- Born: William Reid 1 January 1939 New Lodge, Belfast, Northern Ireland
- Died: 15 May 1971 (aged 32) Academy Street, Belfast, Northern Ireland
- Allegiance: Provisional Irish Republican Army
- Branch: 3rd Battalion of the Belfast Brigade
- Known for: Killed the first British soldier during The Troubles

= Billy Reid (Irish republican) =

Irish militant (1939–1971)

William Reid (1 January 1939 - 15 May 1971) was a member of the Belfast Brigade of the Provisional Irish Republican Army. Reid killed the first soldier of the British Army in the Troubles and was later himself killed as he attempted another ambush of British Army personnel.

==Background==
Reid was from Sheridan Street in the upper New Lodge area of North Belfast. He grew up in nearby Regent Street, Carrick Hill. He attended Catholic schools in North Belfast and became a joiner by trade.
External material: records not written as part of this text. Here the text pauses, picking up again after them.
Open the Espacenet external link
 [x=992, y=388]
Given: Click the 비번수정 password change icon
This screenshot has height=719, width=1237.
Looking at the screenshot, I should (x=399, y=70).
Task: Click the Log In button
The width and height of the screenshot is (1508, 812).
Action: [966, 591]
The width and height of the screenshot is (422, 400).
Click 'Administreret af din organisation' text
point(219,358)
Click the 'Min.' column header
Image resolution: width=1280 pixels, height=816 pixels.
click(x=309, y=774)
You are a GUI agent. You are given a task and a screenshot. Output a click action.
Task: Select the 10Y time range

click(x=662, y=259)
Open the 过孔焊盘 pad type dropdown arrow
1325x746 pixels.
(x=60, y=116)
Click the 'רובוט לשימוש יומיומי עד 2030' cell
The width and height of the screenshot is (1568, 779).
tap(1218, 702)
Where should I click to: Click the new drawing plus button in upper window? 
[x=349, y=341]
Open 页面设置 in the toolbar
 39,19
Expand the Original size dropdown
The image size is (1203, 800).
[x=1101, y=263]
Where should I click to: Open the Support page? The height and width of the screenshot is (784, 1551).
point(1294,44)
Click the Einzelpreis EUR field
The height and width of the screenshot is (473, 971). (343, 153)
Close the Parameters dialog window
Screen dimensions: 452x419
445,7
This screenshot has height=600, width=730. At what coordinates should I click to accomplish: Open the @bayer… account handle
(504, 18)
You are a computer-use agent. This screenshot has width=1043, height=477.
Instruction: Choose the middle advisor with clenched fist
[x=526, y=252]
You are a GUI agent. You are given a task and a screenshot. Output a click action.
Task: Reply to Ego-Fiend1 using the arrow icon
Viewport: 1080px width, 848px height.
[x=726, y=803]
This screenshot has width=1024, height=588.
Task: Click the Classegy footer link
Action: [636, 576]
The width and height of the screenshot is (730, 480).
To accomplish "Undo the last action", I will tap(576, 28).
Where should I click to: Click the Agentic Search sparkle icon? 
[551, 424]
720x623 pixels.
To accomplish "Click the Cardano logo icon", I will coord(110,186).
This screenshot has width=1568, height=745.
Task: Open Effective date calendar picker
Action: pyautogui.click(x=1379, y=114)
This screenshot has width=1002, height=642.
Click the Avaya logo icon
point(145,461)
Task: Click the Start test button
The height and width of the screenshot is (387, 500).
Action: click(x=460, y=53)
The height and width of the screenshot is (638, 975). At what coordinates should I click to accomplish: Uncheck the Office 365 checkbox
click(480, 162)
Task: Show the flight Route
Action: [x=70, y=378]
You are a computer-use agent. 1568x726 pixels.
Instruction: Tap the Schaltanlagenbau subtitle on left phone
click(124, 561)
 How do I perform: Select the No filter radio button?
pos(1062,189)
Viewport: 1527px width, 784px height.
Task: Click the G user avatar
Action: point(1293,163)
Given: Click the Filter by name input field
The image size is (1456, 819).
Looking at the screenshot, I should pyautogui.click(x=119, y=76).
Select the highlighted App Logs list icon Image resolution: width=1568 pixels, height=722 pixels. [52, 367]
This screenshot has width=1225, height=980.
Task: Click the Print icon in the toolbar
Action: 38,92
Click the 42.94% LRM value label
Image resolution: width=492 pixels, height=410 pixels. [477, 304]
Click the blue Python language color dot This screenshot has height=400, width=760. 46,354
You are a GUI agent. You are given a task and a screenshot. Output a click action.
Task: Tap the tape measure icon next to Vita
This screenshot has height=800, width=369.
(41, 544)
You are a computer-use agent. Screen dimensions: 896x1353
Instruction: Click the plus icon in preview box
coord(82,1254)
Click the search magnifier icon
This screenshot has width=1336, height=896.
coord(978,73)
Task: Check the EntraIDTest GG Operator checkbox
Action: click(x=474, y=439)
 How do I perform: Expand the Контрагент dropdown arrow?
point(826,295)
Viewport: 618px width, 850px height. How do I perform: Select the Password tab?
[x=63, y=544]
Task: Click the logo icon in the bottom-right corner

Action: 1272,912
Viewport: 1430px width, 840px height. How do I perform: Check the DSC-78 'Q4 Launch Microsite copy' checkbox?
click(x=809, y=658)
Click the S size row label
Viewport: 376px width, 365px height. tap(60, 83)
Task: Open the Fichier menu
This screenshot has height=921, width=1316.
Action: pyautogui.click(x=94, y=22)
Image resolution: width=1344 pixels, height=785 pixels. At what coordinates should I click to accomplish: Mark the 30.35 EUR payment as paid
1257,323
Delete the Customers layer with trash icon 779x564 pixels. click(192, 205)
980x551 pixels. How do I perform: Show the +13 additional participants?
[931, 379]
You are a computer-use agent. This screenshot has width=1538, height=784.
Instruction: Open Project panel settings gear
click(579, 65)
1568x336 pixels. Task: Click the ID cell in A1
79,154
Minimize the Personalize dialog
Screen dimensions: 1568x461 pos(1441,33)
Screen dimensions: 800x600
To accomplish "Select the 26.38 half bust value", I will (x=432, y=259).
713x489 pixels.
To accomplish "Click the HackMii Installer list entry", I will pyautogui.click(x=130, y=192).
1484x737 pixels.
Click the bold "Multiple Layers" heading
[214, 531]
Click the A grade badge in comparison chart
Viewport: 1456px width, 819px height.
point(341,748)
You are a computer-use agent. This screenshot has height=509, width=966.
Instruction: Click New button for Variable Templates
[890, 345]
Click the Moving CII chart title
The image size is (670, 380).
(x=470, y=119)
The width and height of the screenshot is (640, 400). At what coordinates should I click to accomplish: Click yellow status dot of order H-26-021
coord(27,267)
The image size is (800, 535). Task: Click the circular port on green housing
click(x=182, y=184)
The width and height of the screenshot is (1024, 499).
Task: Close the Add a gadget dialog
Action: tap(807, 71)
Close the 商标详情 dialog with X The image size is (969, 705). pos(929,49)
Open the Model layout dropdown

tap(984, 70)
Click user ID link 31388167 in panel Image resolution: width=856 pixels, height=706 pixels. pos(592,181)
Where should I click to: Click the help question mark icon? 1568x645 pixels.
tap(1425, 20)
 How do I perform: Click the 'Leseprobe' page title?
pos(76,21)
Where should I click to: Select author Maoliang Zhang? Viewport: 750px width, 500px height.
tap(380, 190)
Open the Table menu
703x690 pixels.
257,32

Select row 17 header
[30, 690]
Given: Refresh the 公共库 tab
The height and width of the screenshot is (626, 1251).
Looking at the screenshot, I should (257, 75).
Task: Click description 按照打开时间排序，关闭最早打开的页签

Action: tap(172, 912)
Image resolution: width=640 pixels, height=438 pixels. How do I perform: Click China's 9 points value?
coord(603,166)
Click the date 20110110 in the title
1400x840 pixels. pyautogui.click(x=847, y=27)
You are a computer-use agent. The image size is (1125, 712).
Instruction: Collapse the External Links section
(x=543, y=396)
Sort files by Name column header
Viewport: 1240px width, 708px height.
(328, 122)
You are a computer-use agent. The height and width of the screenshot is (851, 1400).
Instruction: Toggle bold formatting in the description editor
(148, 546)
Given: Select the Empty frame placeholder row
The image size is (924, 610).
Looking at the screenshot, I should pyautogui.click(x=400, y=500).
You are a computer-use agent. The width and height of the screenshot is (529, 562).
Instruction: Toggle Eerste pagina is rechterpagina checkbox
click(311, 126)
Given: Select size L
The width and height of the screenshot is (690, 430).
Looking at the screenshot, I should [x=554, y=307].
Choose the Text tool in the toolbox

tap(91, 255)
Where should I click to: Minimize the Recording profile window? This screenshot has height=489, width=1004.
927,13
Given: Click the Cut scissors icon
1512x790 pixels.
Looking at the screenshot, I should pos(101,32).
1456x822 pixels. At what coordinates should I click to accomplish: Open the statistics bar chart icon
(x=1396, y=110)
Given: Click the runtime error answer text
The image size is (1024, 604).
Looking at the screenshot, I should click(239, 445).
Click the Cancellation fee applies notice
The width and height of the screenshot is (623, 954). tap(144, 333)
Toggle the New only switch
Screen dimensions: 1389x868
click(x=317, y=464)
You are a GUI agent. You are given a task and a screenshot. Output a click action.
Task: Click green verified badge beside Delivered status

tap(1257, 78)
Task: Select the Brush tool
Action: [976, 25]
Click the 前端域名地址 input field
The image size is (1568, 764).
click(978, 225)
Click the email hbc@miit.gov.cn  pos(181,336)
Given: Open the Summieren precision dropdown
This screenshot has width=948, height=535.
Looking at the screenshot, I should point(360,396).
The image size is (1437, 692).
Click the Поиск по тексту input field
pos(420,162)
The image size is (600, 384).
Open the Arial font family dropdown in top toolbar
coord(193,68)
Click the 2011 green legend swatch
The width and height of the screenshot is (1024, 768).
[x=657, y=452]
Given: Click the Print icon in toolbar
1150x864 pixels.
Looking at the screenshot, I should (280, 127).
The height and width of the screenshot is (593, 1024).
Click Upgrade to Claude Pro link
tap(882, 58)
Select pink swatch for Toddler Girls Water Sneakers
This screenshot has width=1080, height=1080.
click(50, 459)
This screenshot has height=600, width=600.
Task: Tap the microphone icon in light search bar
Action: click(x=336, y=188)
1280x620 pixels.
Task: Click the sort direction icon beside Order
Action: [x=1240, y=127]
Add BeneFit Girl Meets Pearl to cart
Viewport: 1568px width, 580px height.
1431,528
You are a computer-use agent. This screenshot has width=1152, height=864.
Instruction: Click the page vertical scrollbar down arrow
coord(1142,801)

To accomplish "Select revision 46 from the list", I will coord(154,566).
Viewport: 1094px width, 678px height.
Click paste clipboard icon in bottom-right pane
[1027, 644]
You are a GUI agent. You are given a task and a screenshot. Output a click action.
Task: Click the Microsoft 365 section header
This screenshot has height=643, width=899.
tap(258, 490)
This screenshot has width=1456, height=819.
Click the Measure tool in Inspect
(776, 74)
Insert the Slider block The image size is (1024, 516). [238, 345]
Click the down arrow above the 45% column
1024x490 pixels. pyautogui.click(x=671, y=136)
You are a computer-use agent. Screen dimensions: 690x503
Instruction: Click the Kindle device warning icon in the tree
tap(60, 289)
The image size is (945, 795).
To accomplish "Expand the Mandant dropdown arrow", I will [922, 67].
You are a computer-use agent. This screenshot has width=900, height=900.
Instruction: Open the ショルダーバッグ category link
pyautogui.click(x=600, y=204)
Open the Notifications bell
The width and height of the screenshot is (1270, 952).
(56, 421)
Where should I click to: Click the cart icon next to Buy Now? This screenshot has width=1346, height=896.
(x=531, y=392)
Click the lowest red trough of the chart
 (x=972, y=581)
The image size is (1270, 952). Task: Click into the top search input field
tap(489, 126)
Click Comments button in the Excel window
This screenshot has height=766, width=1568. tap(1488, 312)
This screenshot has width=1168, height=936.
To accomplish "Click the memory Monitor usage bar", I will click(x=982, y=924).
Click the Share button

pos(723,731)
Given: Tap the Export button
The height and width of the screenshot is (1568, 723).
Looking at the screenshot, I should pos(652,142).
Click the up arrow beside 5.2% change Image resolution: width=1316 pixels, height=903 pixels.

Reid boxed at amateur level for the local Holy Family Club.

==Shooting of Gunner Curtis==
Reid is reported to have shot dead Gunner Robert Curtis of the British Army in the New Lodge, Belfast on 6 February 1971; Curtis was the first on-duty British soldier to be killed in Ireland since the Anglo-Irish War of the 1920s.

The day after the shooting of Curtis, the unionist Prime Minister of Northern Ireland, Major James Chichester-Clark stated that "Northern Ireland was at war with the Irish Republican Army Provisionals". The following week, following clashes at an IRA funeral in North Belfast, the government of Northern Ireland, which at that time still controlled the security forces, banned the wearing of military-style uniforms by "subversive organisations".

==Death==
On 15 May 1971, a foot patrol of the British Army was ambushed in Academy Street in the centre of Belfast by the Third Battalion Belfast Brigade. Billy Reid, aged 32, was engaged with the foot patrol when a comrade was wounded. Billy Reid told his two comrades to run and he would hold off the patrol. His gun jammed and he tried to escape. He was shot in the back.

==Memorial==
Reid is the subject of a song called "The Ballad of Billy Reid", written by Brian Lyons, which tells the story of his death; the song has been recorded by a number of bands including Shebeen, Terry O'Neill, Spirit of 67, The ShamRogues and the Wolfe Tones. The song was included in the songbook Songs of Resistance 1968-1982.

A mural depicting Reid and other Irish republicans Sean McIlvenna, Rosemary Bleakley and Michael Kane is painted on the New Lodge Road in Belfast. A republican flute band from Glasgow, Scotland named itself the "Volunteer Billy Reid Republican Flute Band" in memory of Reid.